Experimenting with Large SharePoint Lists, Indexed Columns and View Threshold

Hey there, folks! I'd like to share my own findings concerning large SharePoint 2010 lists. Of course there are lots of posts and articles that tell us something about this topic, but I hope to contribute something anyway. Hold on to the handles! Let's begin!

We are given
Custom SharePoint List with 5000 items in it.
List View Threshold: 2000
List View Threshold for Auditors and Administrators: 2000
Object Model Override: true
View page size: 30
List Item Count: 5000
Important: all tests run under a non-administrative login 

Working With Standard SharePoint Web Part via GUI

Let's try to sort our list by an indexed Title column by clicking on the header. Remember, we have 5000 items an Threshold is just 2000.
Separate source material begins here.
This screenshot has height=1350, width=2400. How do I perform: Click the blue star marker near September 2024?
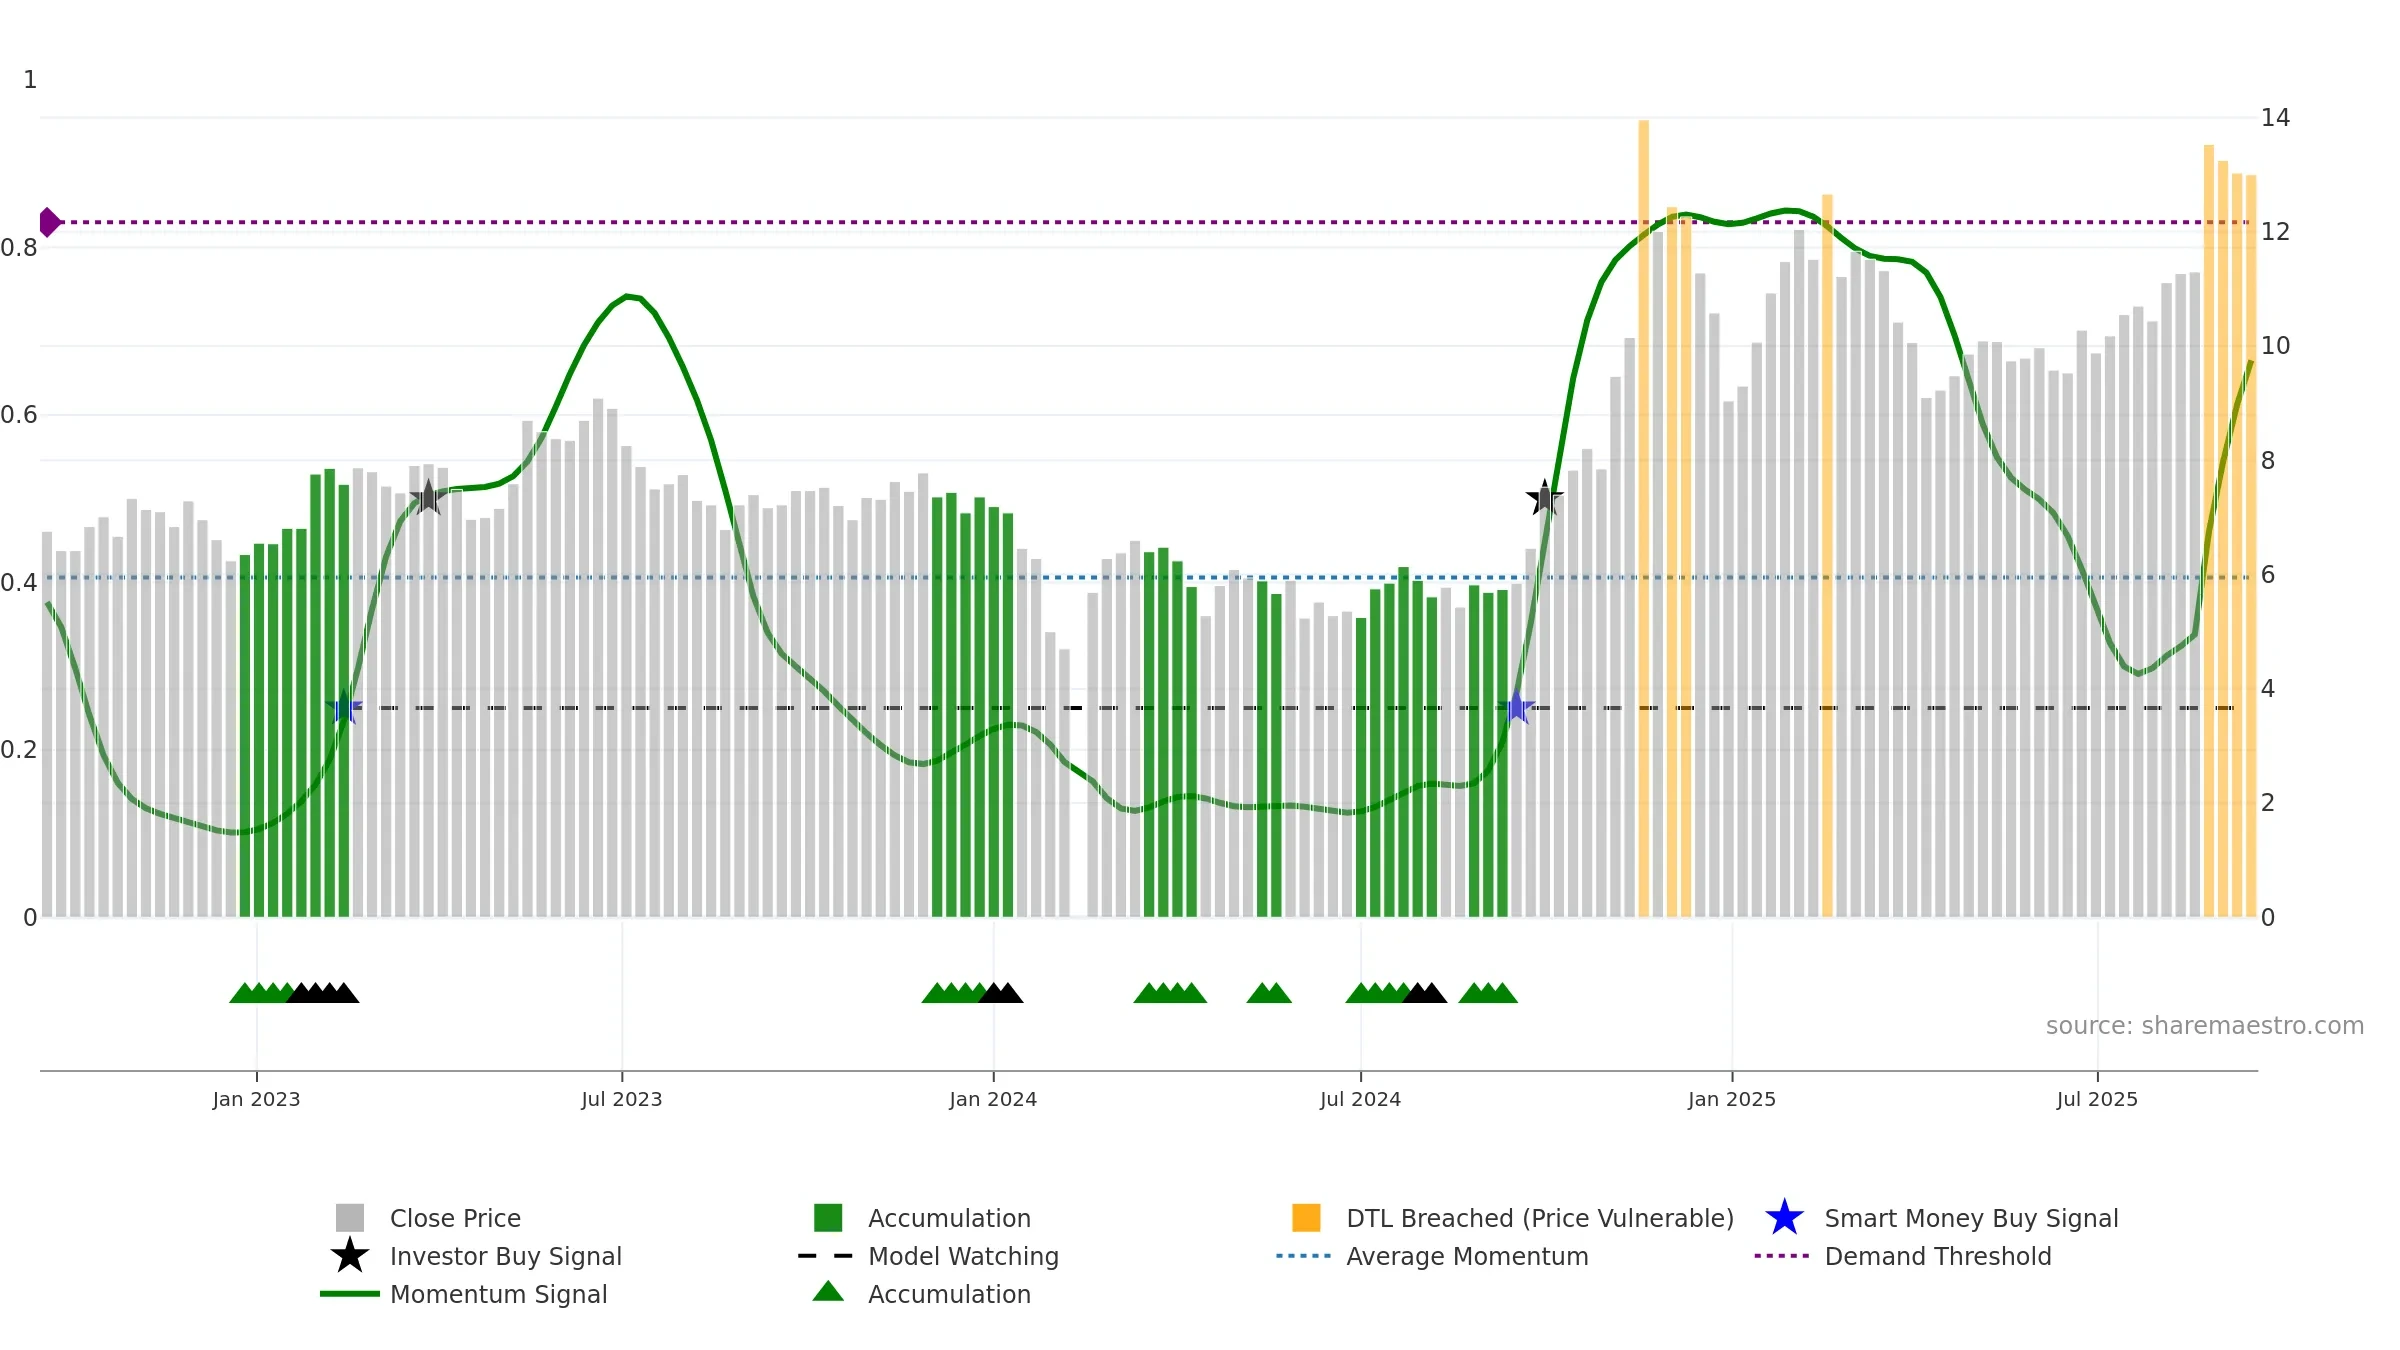[1516, 707]
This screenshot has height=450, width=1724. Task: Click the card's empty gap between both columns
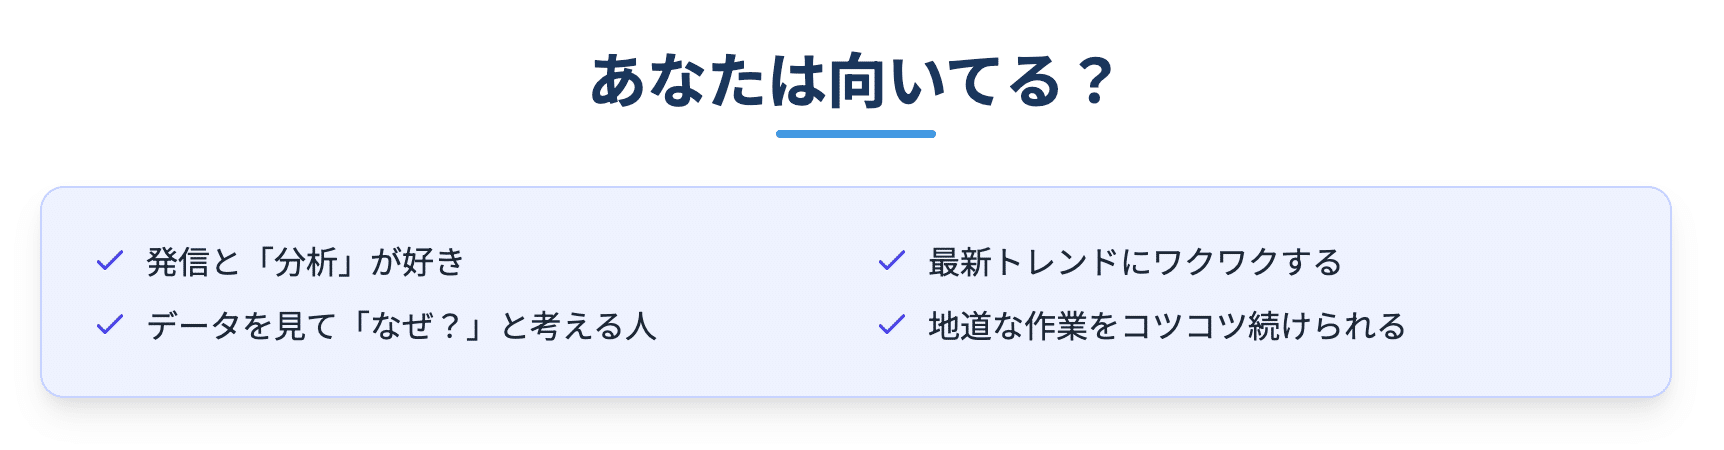coord(765,293)
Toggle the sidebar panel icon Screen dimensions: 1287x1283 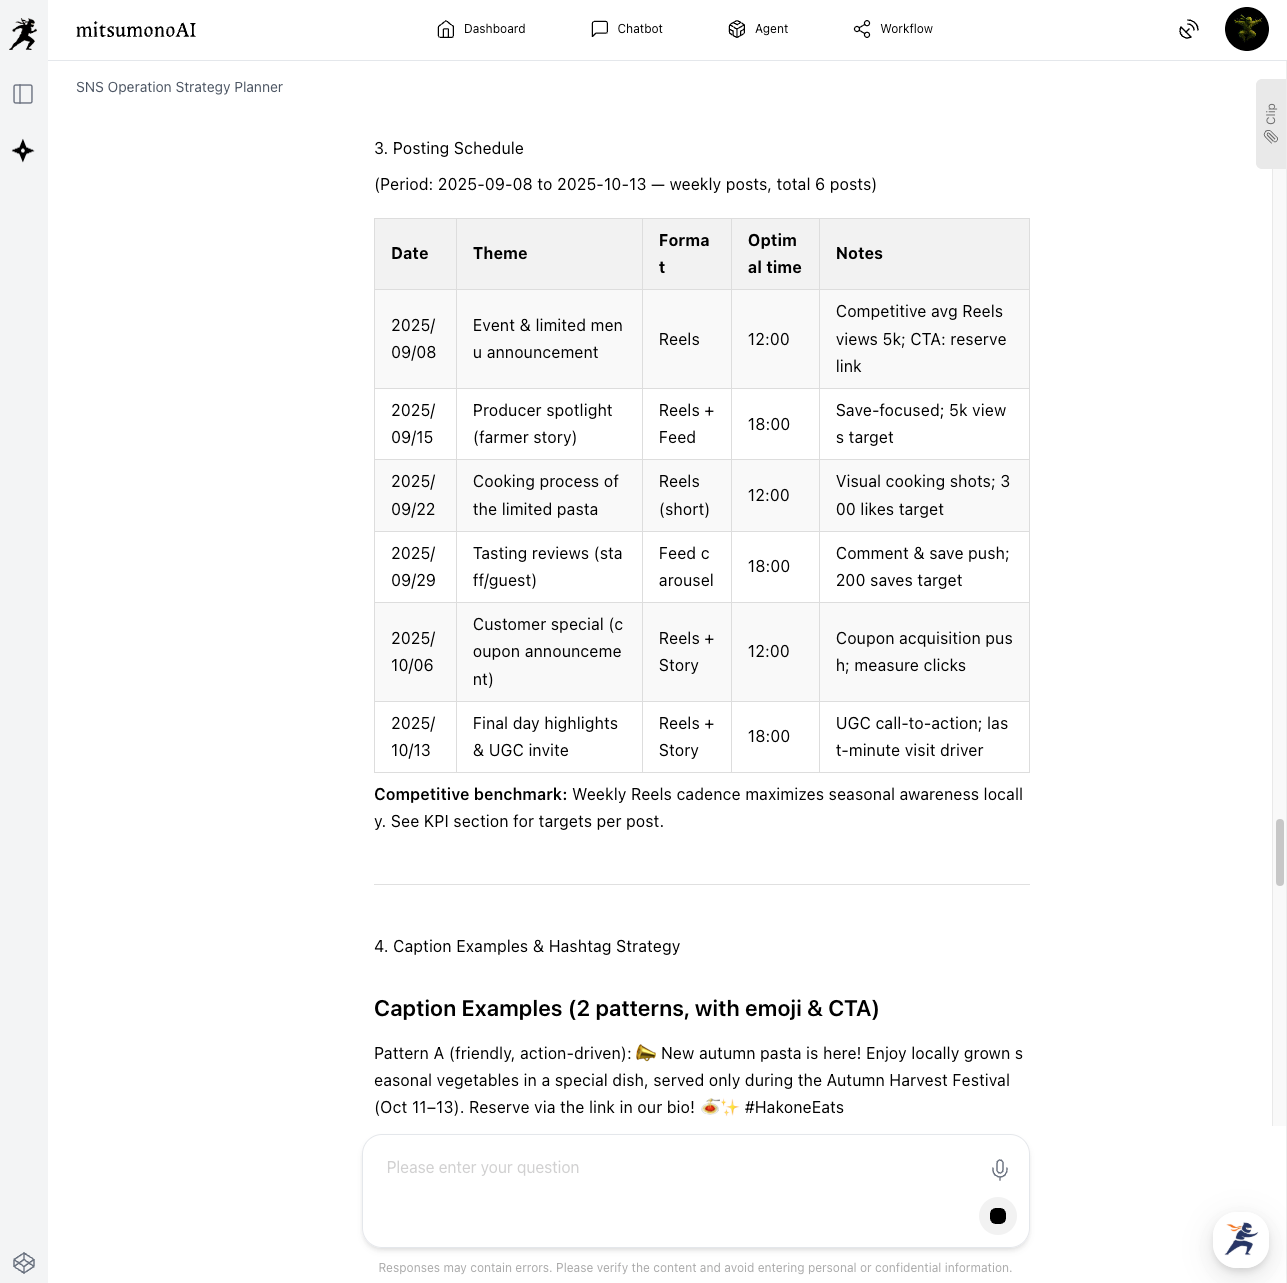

The result was a bit shocking. This is how the standard ListViewWebPart can sort indexed columns in a large list:

It simply can't! It does not use index while getting items sorted by an indexed column. How do we know that? Check out this article. If we sort by an indexed column, there is no trace of "NameValuePair" database table being used. We can easily check it by using standard Developer Dashboard. This is how a query that uses index should look like:
However, when sorting using standard SharePoint Views NameValuePair table is not used - hence I doubt that indexed columns speed up sorting in any way.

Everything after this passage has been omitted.